Endmyopia is still pretty simple, and there is not much to crack:
- reduce glasses a bit to have a bit blur challenge
- challenge the blur to provide stimulus
- reduce the glasses when there is no blur challenge anymore
- continue back to 20/20
But the devil is in the details, and currently Endmyopia looks a bit like this (sorry Jake )
I had the luck initially that my “usual” habits was totally fine for improvements, with a bit push on the weekends for distance vision. But I got out of those habits because of home office, and then I had no clue what I should change. I’ve experimented with a lot of things, like more frequent breaks, more distance time, more lighting for my desk, change prescriptions, etc. It took me around half year to realize that what I was really missing is around 1 hour of continuous distance vision every day. It was not the full windows office, it was not the driving to and from work, it was not the morning staring out of the window listening to something, not the occasional distraction by colleagues. It was my lunch break Which lasted usually ~30-40 minutes (starting with getting up from the table, walk to the other building for the canteen, waiting in line / microwave, etc.), and then about 10-20 minutes walking around the building with colleagues. So around 40-60 minutes, every weekday.

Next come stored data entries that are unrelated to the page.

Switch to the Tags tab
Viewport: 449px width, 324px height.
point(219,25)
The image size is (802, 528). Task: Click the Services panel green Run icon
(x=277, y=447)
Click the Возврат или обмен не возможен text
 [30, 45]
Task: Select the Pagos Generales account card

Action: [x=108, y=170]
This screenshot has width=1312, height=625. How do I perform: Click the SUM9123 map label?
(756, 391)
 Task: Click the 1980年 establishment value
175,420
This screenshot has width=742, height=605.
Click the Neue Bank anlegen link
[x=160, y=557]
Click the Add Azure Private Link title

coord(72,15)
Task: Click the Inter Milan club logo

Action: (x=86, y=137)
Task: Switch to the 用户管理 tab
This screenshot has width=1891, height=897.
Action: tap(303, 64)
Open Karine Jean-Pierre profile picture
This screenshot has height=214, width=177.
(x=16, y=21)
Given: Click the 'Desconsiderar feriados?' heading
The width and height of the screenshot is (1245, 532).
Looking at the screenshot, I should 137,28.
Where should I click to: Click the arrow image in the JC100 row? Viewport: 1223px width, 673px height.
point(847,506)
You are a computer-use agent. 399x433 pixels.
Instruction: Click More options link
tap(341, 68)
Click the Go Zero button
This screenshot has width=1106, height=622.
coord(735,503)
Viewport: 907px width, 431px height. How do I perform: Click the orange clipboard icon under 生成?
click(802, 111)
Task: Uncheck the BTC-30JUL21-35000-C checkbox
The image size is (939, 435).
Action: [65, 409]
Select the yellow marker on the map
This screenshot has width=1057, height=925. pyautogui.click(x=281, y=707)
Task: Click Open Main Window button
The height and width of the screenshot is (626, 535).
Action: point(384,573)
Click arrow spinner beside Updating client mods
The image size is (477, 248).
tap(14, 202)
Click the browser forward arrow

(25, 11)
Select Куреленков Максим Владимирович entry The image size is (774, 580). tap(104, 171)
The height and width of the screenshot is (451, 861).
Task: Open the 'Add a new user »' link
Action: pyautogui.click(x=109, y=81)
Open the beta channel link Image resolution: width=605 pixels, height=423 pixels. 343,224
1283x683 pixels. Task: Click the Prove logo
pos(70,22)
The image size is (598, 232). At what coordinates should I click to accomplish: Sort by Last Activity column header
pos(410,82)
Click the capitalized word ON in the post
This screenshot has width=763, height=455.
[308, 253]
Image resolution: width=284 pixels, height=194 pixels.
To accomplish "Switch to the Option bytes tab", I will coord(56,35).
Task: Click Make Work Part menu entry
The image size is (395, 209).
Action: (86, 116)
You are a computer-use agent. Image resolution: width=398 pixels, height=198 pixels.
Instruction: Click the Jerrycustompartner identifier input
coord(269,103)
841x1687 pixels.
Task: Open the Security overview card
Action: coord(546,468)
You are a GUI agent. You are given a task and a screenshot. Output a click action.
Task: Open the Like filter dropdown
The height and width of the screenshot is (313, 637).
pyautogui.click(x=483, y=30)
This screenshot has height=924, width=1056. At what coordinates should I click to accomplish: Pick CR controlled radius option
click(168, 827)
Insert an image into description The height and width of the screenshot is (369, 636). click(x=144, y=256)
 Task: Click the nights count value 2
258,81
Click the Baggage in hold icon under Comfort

So while there is a lot of information about Endmyopia, a lot of tricks, and a lot of things to try when there is a problem, what we missing is what actually causes the improvements. I mean we know what “actions” lead to improvement for most people, but we don’t know why it leads to improvement. And without that we cannot pinpoint what is really needed and what is simply beneficial, because it promotes certain things (for example I suspect distance vision superior because of promoting the use of larger field of view and because it makes almost impossible to get into hyperopic defocus. But not because of how large the distance actually is between your eyes and the objects).
Like in the above example, I could say that you need to eat lunch for 40 minutes to have Endmyopia gains. Which is simply not true What I needed is the continuous not close-up time.
We also don’t know what are the exact limits which still allows improvement. Of course when dealing with biology there are no clear cut rules, but at least what is the rough “frame” you have to stay inside. Like here @NottNott showed that using almost full prescription is enough to improve. Others shows that even with large reduction it’s possible to improve. But what are the limits? Or what are the trade offs? We know almost nothing exact about these.
Also the problem is that there is no objective measurement for eyesight currently. As I tested in the other topic, there can be around 1-2 cm difference even in the 30 cm range between cm measurements based on the conditions. If I tell that you should reduce only a tiny bit compared to your full correction, which one should you use? Reduce a tiny bit from 29 cm is still more correction than the “full correction” calculated from 32 cm. And Snellen is everything but not objective. Axial length is objective, but not possible for most people, especially not frequently and not on demand.
I think this is @Varakari’s problem too And that’s why he do the axial length measurement and why he tries to come up with some correlation between his activities and measurements. To get clear on what actually causes the improvements. Not just what activities (we know that), but what components in those activities. So you can more easily deduce and apply that knowledge to other situation and lifestyles.